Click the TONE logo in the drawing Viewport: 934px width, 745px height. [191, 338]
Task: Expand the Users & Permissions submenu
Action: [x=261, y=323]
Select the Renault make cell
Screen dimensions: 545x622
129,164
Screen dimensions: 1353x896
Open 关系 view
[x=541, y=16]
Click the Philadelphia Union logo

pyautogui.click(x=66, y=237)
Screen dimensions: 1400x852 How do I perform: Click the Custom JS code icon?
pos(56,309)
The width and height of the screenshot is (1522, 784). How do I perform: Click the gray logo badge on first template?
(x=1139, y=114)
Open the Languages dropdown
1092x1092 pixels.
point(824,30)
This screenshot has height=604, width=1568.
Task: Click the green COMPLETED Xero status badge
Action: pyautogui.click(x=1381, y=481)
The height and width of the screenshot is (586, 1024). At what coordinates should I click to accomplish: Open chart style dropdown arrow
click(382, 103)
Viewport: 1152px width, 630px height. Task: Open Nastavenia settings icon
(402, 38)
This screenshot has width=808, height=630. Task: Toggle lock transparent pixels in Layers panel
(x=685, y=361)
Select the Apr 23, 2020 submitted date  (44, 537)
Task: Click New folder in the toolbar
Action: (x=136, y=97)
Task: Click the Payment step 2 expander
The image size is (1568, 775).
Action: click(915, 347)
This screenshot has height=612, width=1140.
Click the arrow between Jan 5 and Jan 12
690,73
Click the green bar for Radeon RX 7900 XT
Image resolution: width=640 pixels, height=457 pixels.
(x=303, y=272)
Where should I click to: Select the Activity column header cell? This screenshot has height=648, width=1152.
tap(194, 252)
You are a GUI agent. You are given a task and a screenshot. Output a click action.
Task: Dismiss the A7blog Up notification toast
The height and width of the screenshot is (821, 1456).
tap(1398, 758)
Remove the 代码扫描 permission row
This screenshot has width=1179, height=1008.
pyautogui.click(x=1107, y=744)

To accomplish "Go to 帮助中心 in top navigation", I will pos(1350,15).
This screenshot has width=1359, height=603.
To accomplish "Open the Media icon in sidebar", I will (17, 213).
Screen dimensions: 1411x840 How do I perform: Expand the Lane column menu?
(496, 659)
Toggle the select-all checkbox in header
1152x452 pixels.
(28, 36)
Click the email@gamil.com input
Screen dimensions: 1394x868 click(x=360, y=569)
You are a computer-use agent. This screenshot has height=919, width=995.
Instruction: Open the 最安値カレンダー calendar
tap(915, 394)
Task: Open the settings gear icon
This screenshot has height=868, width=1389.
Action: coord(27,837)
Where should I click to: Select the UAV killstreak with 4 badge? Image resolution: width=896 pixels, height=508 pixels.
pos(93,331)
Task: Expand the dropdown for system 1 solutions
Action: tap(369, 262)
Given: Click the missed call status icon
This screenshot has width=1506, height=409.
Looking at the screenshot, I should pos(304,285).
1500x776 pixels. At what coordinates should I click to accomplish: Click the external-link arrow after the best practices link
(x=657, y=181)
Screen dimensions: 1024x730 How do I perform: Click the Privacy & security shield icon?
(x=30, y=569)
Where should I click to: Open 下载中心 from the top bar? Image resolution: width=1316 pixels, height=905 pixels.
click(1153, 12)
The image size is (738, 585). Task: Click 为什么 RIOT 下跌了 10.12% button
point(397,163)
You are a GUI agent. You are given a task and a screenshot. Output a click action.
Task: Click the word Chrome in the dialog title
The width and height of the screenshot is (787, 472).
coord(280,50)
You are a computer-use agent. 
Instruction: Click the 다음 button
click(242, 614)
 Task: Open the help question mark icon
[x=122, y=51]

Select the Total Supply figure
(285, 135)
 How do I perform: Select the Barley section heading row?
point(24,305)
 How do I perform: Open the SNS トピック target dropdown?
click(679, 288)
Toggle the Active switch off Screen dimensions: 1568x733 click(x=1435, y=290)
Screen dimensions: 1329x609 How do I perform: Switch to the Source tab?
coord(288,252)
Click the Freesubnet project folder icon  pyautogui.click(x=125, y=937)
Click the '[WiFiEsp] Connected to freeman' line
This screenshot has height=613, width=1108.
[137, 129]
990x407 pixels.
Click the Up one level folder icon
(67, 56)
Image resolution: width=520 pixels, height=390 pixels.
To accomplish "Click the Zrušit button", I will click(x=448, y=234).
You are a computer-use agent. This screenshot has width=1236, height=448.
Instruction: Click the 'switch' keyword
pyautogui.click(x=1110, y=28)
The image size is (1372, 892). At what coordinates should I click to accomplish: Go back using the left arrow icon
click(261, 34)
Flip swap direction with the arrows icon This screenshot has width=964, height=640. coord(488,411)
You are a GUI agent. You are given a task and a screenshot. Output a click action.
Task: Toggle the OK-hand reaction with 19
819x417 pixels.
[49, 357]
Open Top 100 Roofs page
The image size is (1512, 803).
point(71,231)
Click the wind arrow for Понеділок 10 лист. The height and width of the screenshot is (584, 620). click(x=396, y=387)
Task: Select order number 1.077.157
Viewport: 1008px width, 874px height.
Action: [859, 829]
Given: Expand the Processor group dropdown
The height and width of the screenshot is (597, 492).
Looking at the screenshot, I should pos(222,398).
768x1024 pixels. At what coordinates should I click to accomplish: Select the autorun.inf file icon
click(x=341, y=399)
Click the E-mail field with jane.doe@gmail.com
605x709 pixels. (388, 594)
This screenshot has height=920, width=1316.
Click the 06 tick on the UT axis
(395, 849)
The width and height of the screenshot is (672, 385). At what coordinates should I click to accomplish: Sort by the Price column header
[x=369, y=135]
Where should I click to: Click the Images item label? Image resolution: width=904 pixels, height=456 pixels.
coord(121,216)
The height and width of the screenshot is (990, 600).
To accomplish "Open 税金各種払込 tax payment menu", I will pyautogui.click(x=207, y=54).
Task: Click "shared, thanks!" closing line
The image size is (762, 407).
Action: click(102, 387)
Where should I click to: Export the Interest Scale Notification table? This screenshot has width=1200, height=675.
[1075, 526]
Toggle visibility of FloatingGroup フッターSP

= = = = = = =

■ **What is expected**
Can you lay out all of the data above as a JSON list of strings, one string per line, with the blank lines left out?

■ **The completed task**
[
  "Click the TONE logo in the drawing Viewport: 934px width, 745px height. [191, 338]",
  "Task: Expand the Users & Permissions submenu",
  "Action: [x=261, y=323]",
  "Select the Renault make cell",
  "Screen dimensions: 545x622",
  "129,164",
  "Screen dimensions: 1353x896",
  "Open 关系 view",
  "[x=541, y=16]",
  "Click the Philadelphia Union logo",
  "pyautogui.click(x=66, y=237)",
  "Screen dimensions: 1400x852 How do I perform: Click the Custom JS code icon?",
  "pos(56,309)",
  "The width and height of the screenshot is (1522, 784). How do I perform: Click the gray logo badge on first template?",
  "(x=1139, y=114)",
  "Open the Languages dropdown",
  "1092x1092 pixels.",
  "point(824,30)",
  "This screenshot has height=604, width=1568.",
  "Task: Click the green COMPLETED Xero status badge",
  "Action: pyautogui.click(x=1381, y=481)",
  "The height and width of the screenshot is (586, 1024). At what coordinates should I click to accomplish: Open chart style dropdown arrow",
  "click(382, 103)",
  "Viewport: 1152px width, 630px height. Task: Open Nastavenia settings icon",
  "(402, 38)",
  "This screenshot has width=808, height=630. Task: Toggle lock transparent pixels in Layers panel",
  "(x=685, y=361)",
  "Select the Apr 23, 2020 submitted date  (44, 537)",
  "Task: Click New folder in the toolbar",
  "Action: (x=136, y=97)",
  "Task: Click the Payment step 2 expander",
  "The image size is (1568, 775).",
  "Action: click(915, 347)",
  "This screenshot has height=612, width=1140.",
  "Click the arrow between Jan 5 and Jan 12",
  "690,73",
  "Click the green bar for Radeon RX 7900 XT",
  "Image resolution: width=640 pixels, height=457 pixels.",
  "(x=303, y=272)",
  "Where should I click to: Select the Activity column header cell? This screenshot has height=648, width=1152.",
  "tap(194, 252)",
  "You are a GUI agent. You are given a task and a screenshot. Output a click action.",
  "Task: Dismiss the A7blog Up notification toast",
  "The height and width of the screenshot is (821, 1456).",
  "tap(1398, 758)",
  "Remove the 代码扫描 permission row",
  "This screenshot has width=1179, height=1008.",
  "pyautogui.click(x=1107, y=744)",
  "To accomplish \"Go to 帮助中心 in top navigation\", I will pos(1350,15).",
  "This screenshot has width=1359, height=603.",
  "To accomplish \"Open the Media icon in sidebar\", I will (17, 213).",
  "Screen dimensions: 1411x840 How do I perform: Expand the Lane column menu?",
  "(496, 659)",
  "Toggle the select-all checkbox in header",
  "1152x452 pixels.",
  "(28, 36)",
  "Click the email@gamil.com input",
  "Screen dimensions: 1394x868 click(x=360, y=569)",
  "You are a computer-use agent. This screenshot has height=919, width=995.",
  "Instruction: Open the 最安値カレンダー calendar",
  "tap(915, 394)",
  "Task: Open the settings gear icon",
  "This screenshot has height=868, width=1389.",
  "Action: coord(27,837)",
  "Where should I click to: Select the UAV killstreak with 4 badge? Image resolution: width=896 pixels, height=508 pixels.",
  "pos(93,331)",
  "Task: Expand the dropdown for system 1 solutions",
  "Action: tap(369, 262)",
  "Given: Click the missed call status icon",
  "This screenshot has width=1506, height=409.",
  "Looking at the screenshot, I should pos(304,285).",
  "1500x776 pixels. At what coordinates should I click to accomplish: Click the external-link arrow after the best practices link",
  "(x=657, y=181)",
  "Screen dimensions: 1024x730 How do I perform: Click the Privacy & security shield icon?",
  "(x=30, y=569)",
  "Where should I click to: Open 下载中心 from the top bar? Image resolution: width=1316 pixels, height=905 pixels.",
  "click(1153, 12)",
  "The image size is (738, 585). Task: Click 为什么 RIOT 下跌了 10.12% button",
  "point(397,163)",
  "You are a GUI agent. You are given a task and a screenshot. Output a click action.",
  "Task: Click the word Chrome in the dialog title",
  "The width and height of the screenshot is (787, 472).",
  "coord(280,50)",
  "You are a computer-use agent. ",
  "Instruction: Click the 다음 button",
  "click(242, 614)",
  " Task: Open the help question mark icon",
  "[x=122, y=51]",
  "Select the Total Supply figure",
  "(285, 135)",
  " How do I perform: Select the Barley section heading row?",
  "point(24,305)",
  " How do I perform: Open the SNS トピック target dropdown?",
  "click(679, 288)",
  "Toggle the Active switch off Screen dimensions: 1568x733 click(x=1435, y=290)",
  "Screen dimensions: 1329x609 How do I perform: Switch to the Source tab?",
  "coord(288,252)",
  "Click the Freesubnet project folder icon  pyautogui.click(x=125, y=937)",
  "Click the '[WiFiEsp] Connected to freeman' line",
  "This screenshot has height=613, width=1108.",
  "[137, 129]",
  "990x407 pixels.",
  "Click the Up one level folder icon",
  "(67, 56)",
  "Image resolution: width=520 pixels, height=390 pixels.",
  "To accomplish \"Click the Zrušit button\", I will click(x=448, y=234).",
  "You are a computer-use agent. This screenshot has width=1236, height=448.",
  "Instruction: Click the 'switch' keyword",
  "pyautogui.click(x=1110, y=28)",
  "The image size is (1372, 892). At what coordinates should I click to accomplish: Go back using the left arrow icon",
  "click(261, 34)",
  "Flip swap direction with the arrows icon This screenshot has width=964, height=640. coord(488,411)",
  "You are a GUI agent. You are given a task and a screenshot. Output a click action.",
  "Task: Toggle the OK-hand reaction with 19",
  "819x417 pixels.",
  "[49, 357]",
  "Open Top 100 Roofs page",
  "The image size is (1512, 803).",
  "point(71,231)",
  "Click the wind arrow for Понеділок 10 лист. The height and width of the screenshot is (584, 620). click(x=396, y=387)",
  "Task: Select order number 1.077.157",
  "Viewport: 1008px width, 874px height.",
  "Action: [859, 829]",
  "Given: Expand the Processor group dropdown",
  "The height and width of the screenshot is (597, 492).",
  "Looking at the screenshot, I should pos(222,398).",
  "768x1024 pixels. At what coordinates should I click to accomplish: Select the autorun.inf file icon",
  "click(x=341, y=399)",
  "Click the E-mail field with jane.doe@gmail.com",
  "605x709 pixels. (388, 594)",
  "This screenshot has height=920, width=1316.",
  "Click the 06 tick on the UT axis",
  "(395, 849)",
  "The width and height of the screenshot is (672, 385). At what coordinates should I click to accomplish: Sort by the Price column header",
  "[x=369, y=135]",
  "Where should I click to: Click the Images item label? Image resolution: width=904 pixels, height=456 pixels.",
  "coord(121,216)",
  "The height and width of the screenshot is (990, 600).",
  "To accomplish \"Open 税金各種払込 tax payment menu\", I will pyautogui.click(x=207, y=54).",
  "Task: Click \"shared, thanks!\" closing line",
  "The image size is (762, 407).",
  "Action: click(102, 387)",
  "Where should I click to: Export the Interest Scale Notification table? This screenshot has width=1200, height=675.",
  "[1075, 526]",
  "Toggle visibility of FloatingGroup フッターSP"
]